変化している

重ねた札束

 弁護士は法律問題のエキスパートであるため、利用する際にかかる費用は決して安くありません。現在は、各法律事務所が自由に料金を決めてよいことになっていますので、比較的リーズナブルな費用で利用できる事務所がある反面、非常に高額の料金がかかる事務所も存在しています。ただし、いずれの事務所を利用する場合でも、まとまった額の費用がかかることになります。そのため、従来は裁判に巻き込まれたりすることがない限り、弁護士の利用を考えてみる人はいませんでした。また、弁護士の方も、具体的な法的トラブルが発生していない限り対応しないという姿勢を取っているのが普通でした。しかし、ここ数年は、まだ具体的な法的トラブルが発生していない段階から相談にのってくれる弁護士が増えてきました。近年、相続をめぐるトラブルが多発するようになったため、相続トラブルの未然回避に資する相談サービスが、数多くの弁護士によって提供されるようになってきています。

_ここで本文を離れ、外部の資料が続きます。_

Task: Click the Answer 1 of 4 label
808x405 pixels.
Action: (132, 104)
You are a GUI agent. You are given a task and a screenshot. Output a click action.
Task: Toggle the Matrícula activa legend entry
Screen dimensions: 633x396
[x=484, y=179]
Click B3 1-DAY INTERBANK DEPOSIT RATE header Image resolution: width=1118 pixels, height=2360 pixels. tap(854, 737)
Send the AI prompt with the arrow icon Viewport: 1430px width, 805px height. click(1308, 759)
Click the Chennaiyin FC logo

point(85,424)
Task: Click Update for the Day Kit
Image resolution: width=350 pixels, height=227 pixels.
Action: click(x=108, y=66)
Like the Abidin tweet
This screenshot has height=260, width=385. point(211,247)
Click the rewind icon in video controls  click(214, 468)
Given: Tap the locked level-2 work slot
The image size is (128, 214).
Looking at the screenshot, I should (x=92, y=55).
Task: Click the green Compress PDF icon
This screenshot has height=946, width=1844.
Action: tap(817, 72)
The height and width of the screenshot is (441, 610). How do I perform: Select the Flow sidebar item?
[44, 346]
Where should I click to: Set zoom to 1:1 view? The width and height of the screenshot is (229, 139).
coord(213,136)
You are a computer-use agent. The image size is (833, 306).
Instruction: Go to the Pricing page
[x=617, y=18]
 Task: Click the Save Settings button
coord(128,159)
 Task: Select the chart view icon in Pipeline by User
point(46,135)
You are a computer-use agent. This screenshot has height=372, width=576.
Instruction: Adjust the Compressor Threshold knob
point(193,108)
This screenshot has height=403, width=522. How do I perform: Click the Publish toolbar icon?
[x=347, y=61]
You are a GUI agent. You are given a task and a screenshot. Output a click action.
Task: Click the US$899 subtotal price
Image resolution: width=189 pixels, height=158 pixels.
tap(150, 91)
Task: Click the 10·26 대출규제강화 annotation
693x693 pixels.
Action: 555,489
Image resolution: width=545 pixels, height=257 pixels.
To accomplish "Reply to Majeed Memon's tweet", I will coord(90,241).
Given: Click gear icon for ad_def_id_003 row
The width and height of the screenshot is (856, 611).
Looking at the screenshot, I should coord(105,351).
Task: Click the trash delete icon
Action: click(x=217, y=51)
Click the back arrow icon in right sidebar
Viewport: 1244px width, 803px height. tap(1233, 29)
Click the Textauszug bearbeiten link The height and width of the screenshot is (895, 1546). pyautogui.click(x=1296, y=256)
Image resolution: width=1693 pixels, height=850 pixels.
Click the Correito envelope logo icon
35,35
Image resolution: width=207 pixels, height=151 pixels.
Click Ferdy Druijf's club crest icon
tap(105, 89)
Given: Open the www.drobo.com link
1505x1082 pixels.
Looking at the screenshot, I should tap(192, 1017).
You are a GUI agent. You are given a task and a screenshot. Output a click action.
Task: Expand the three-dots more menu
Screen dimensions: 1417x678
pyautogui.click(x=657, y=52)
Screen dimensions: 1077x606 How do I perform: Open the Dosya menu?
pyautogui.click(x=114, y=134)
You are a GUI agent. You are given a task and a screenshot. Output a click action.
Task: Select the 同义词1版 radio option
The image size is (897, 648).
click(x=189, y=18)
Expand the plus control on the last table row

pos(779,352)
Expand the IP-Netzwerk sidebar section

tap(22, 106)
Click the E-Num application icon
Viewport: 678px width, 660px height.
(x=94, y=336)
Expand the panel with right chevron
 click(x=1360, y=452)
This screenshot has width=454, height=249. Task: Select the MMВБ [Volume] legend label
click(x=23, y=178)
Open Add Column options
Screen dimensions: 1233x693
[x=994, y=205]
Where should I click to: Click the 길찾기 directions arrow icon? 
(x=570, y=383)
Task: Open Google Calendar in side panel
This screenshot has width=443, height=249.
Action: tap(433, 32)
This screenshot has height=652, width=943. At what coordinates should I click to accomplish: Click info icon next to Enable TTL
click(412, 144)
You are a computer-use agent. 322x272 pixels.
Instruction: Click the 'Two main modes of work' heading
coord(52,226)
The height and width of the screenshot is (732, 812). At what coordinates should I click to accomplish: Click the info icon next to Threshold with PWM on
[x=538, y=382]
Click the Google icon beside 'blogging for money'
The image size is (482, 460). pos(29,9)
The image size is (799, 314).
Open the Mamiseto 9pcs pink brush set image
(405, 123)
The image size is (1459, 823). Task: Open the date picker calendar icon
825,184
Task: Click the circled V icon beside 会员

 これまでも相続をめぐるトラブルがしばしば発生してきましたが、今後社会全体の高齢化がさらに進んでいくため、相続トラブルの発生件数が増加するだろうと考えられています。本当は、家族の中で問題を解決できるのが一番望ましいのですが、人間関係が希薄になってきた影響もあり、家族内の問題解決機能が低下しています。その結果、亡くなった人が残した遺産の分割方法をめぐって頻繁にトラブルが発生するようになってしまったのですが、自分の財産が争いの原因になってしまうことを避けたいと考える人が少なくありません。実際に、そのように考える人が、弁護士に生前相談をするケースが多くなってきています。生きているうちに弁護士に相談することによって、相続トラブルを回避するための対策を講じておくことが可能になります。自分の家族にはいつまでも仲良く暮らしてもらいたいと考えるのが普通ですから、これからは、弁護士の相続相談サービスを利用する人が増えるだろうと予想されています。